Yes, and AFAIK we cannot do anything about it. A language with strong static typing needs to know what actual runtime type a container element will have at some point of the compilation process.
I want a concrete container of a concrete type, to be filled in at compile-time.
Can't help you with that, but if that requirement could be relaxed (a seq[int] with node indices can represent a graph path, e.g.), concepts let you separate generic from type-specific code with hardly any generic call parameters:
type
Node = concept n
metrics(n, n) is int
# Node could be named differently here
Graph[Node] = concept g
g.nodes is seq[Node]
g.addIt(Node)
Station = ref object
RailroadNet = ref object
stations: seq[Station]
proc nodes(r: RailroadNet): seq[Station] = r.stations
proc addIt(r: RailroadNet, s: Station) =
r.stations.add s
proc metrics(a, b: Station): int = 5
proc add(g: Graph, n: Node) =
# generic stuff here
g.addIt n # calls type specific stuff
proc shortest_path(g: Graph): seq[int] =
# generic stuff here
# calls type specific stuff:
result = if metrics(g.nodes[0], g.nodes[1]) > 2: @[0, 1] else: @[1, 0]

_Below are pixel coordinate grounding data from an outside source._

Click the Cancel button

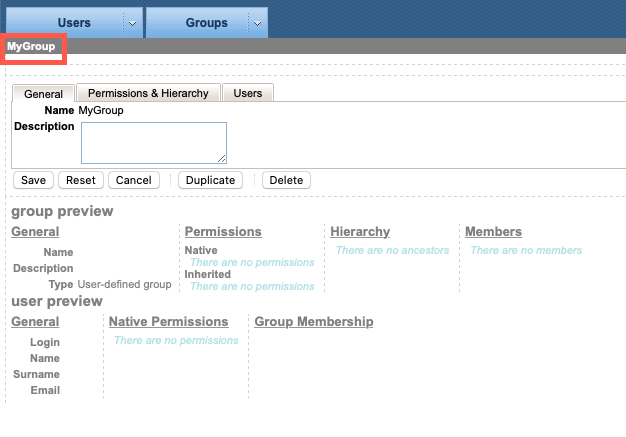coord(134,180)
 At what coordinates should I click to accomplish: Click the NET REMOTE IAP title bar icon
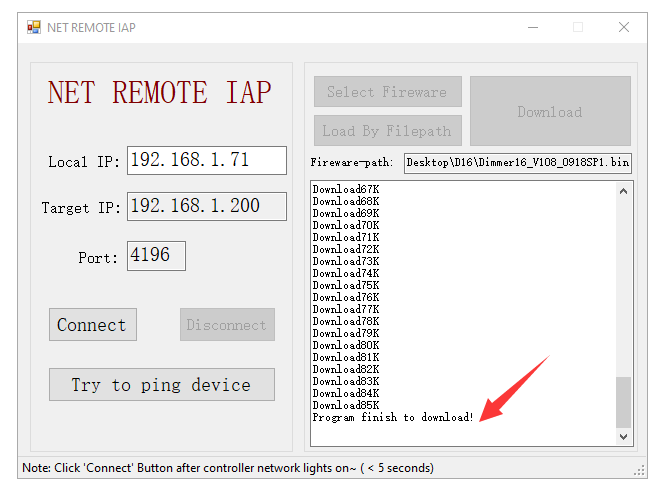click(34, 27)
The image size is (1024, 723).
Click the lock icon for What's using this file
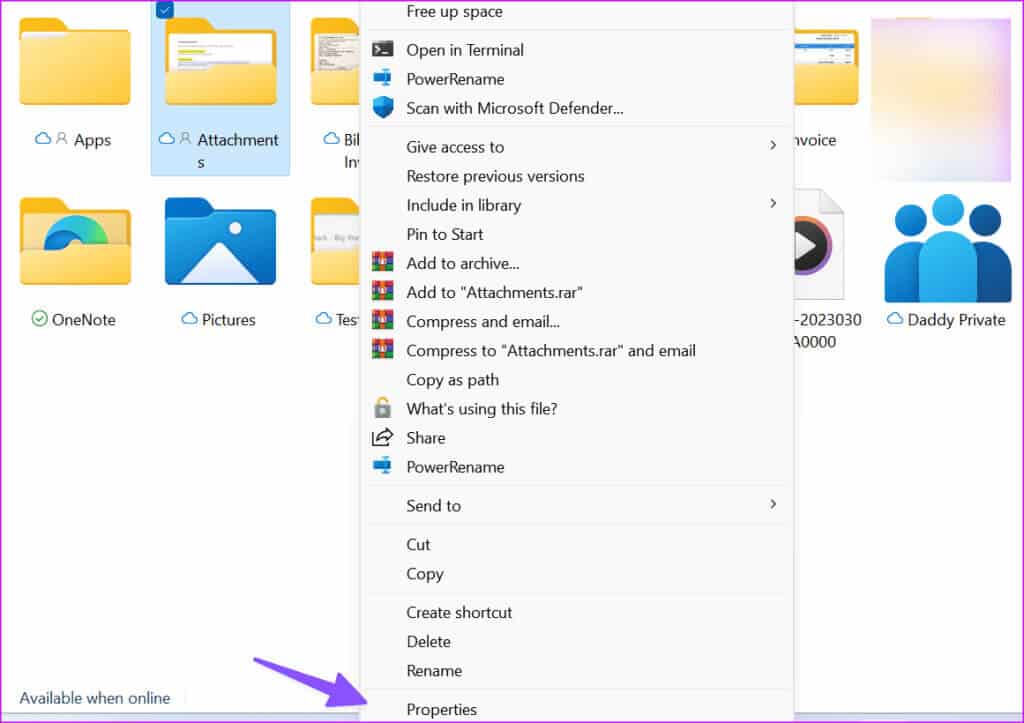pos(382,409)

let r = RailroadNet(stations: @[Station()])
r.add(Station())
echo shortest_path(r)
Note: generic concepts still give you crashes / crazy looping instead of a decent error if you do illegal things.@cdunn2001 I'm not sure why you think it doesn't work. I typed up your example and the following works (I'm using Nim 0.18.1):
type GraphConcept* = concept g
type NodeType = type(g.node())
type Node* = object
n*: int
type Graph* = object
nodes*: seq[Node]
proc node*(g: Graph): Node =
Node()
proc shortest_path*(g: GraphConcept): seq[g.NodeType] =
g.nodes
let nodes = @[Node(n:1), Node(n: 2)]
let g = Graph(nodes: nodes)
echo shortest_path(g)
Wow. I don't know now.
Slightly modifying your example, here is closer to what I want:
type
NodeConcept* = concept n
$n is string
GraphConcept*[NodeConcept] = concept g
type NodeType = NodeConcept #type(g.node())

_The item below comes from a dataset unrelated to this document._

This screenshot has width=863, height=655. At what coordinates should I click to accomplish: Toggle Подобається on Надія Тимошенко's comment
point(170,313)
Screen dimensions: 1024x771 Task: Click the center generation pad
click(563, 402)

g.nodes() is seq[NodeType]
Node* = object
n*: int
Graph* = object
mynodes*: seq[Node]
proc nodes*(g: Graph): seq[Node] =
g.mynodes
#proc node*(g: Graph): Node =
# Node()
proc shortest_path*(g: GraphConcept): seq[g.NodeType] =
g.nodes
let nodes2 = @[Node(n:1), Node(n: 2)]
let g = Graph(mynodes: nodes2)
echo shortest_path(g)
And that works too!
So I'm confused, but happy.
Oddly, if I change part to
NodeConcept* = concept n
$n is string
n.foo() is string
Then it still works. But why? n.foo() does not exist. I thought these were constraints. And in fact, I can call any method on the GraphConcept that actually exists on the actual Graph, even if I do not specify it in the "concept", e.g.
NodeConcept* = concept n
$n is string
...
proc bar(g: Graph): string =
"bar()"
proc shortest_path*(g: GraphConcept): seq[g.NodeType] =
echo g.bar()
g.nodes
So I get the impression that "concept" has been weakened, not longer for type-constraints but only for auto-creation of generics. That's fine, but it's not what I expected.I think you may be confused about the following:
type
NodeConcept* = concept n # LINE A
$n is string
GraphConcept*[NodeConcept] = concept g # LINE B
type NodeType = NodeConcept
g.nodes() is seq[NodeType]
The NodeConcept on line B is actually not the same as the NodeConcept on line A. It's just another name for a type parameter.
The following works:
type
NodeConcept* = concept n
$n is string
GraphConcept*[N] = concept g
type NodeType = N
g.nodes() is seq[NodeType]
Graph*[N] = object
mynodes*: seq[N]
Node* = object
n*: int
proc nodes*[N](g: Graph[N]): seq[N] =
g.mynodes
proc shortest_path*[N](g: GraphConcept[N]): seq[g.NodeType] =
g.nodes
proc `$`(n: Node): string = $n.n
let nodes2 = @[Node(n:1), Node(n: 2)]
let g = Graph[Node](mynodes: nodes2)
echo shortest_path(g)
And it also fails to compile if you remove the $ proc for Node, which is what I think you were hoping would happen.
Was "concept" changed recently to work this way? > If not, sorry for my confusion. If so, I definitely like this better!
AFAIK, concepts haven't changed much (in semantics) in at least the past ~1.5 years, maybe longer, though the implementation continues to evolve (fixing bugs, etc.).
(I'm not an authority on concepts, just a user who's been kicking the tires for some time.)